Au-delà de ces figures féminines, les antiennes de la messe invitent à nous laisser généreusement aller à la componction – la tristesse d’avoir offensé Dieu par nos fautes. Ne perdons pas de vue que le renoncement le plus essentiel est le renoncement au péché. Dom Marmion établit cette doctrine en des termes nets. Ecoutons-le dans une lettre écrite à une de ses Philotée :
« Vous devez être persuadée que votre passé de péché n’est pas du tout un obstacle à une union très intime avec Dieu. Dieu pardonne, et son pardon est divin. Avec les anges, Dieu n’a pas été miséricordieux, parce qu’ils n’ont pas de misères. Avec nous, qui sommes remplis de misères, Dieu est infiniment miséricordieux.
Ce qui vous manque, ce qui laisse à votre vie spirituelle un peu de légèreté, de défaut d’équilibre et de stabilité, c’est que vous n’avez pas assez pratiqué la vertu de pénitence. La confession remet tous les péchés, mais il reste dans l’âme comme des cicatrices du péché, qu’une habitude contraire doit faire disparaître : la vertu de componction.
Je désire donc beaucoup que, durant quelques années, vous vous adonniez à la vertu de pénitence. Vous ne devez pas pour cela vous souvenir en détail de votre vie passée, mais vous rappeler que vous avez offensé Dieu et le regretter constamment. La vertu de pénitence se manifestera en vous par ces trois choses :
I. L’esprit de componction. Je désire beaucoup que vous vous entreteniez toujours dans cet esprit. Dites souvent : “Mon Dieu, ayez pitié de moi qui suis un pécheur” (Lc 18,13.). Par cette prière, on ne dit rien, on montre seulement sa misère à Dieu ; on sent qu’on n’est qu’un pauvre pécheur devant lui. Il ne faut certes pas vous bander l’esprit, vous interdire tout acte de louange, d’actions de grâces, mais il faut que la componction domine. Faites souvent le chemin de la croix ; commencez toujours votre oraison en vous jetant comme une pécheresse aux pieds de Dieu. Je suis sûr que si vous vous plongez ainsi dans la componction pendant quelques années, jusqu’à ce que le Bon Dieu vous appelle à un autre sentiment, vous en retirerez un immense bien pour votre âme. Si vous avez tardé à vous donner à Notre-Seigneur, eh bien ! réparez cela en vous donnant maintenant à Lui sans réserve avec une grande fidélité et une grande générosité. Et ne craignez jamais que vos fautes et vos infidélités passées vous empêchent d’arriver au degré d’union que Dieu veut pour vous en un instant, il peut réparer tout cela.

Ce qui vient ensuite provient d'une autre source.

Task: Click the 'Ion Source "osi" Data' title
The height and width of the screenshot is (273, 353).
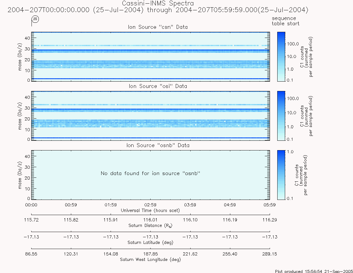Action: [x=158, y=86]
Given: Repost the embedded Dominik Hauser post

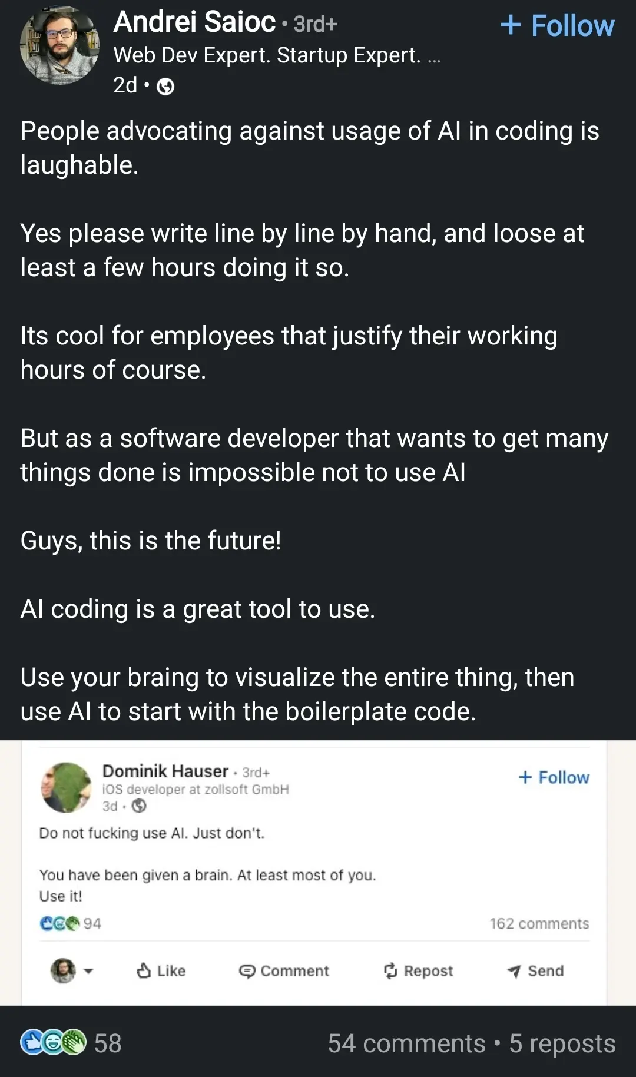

2. La mortification. Pour vous, elle consistera surtout dans les mortifications de la vie commune acceptées généreusement.
3. L’amour. Vous devez aimer beaucoup; vous avez un cœur aimant, capable de beaucoup aimer. Il faut réparer le passé par un grand amour de Notre- Seigneur. Il faut aimer dans le sens de Marie-Madeleine aux pieds de Jésus. “Beaucoup de péchés lui ont été remis, parce qu’elle a beaucoup aimé.” Dites souvent à Notre-Seigneur : “Mon Dieu, je veux vous aimer beaucoup plus que je ne vous ai offensé dans le passé.” »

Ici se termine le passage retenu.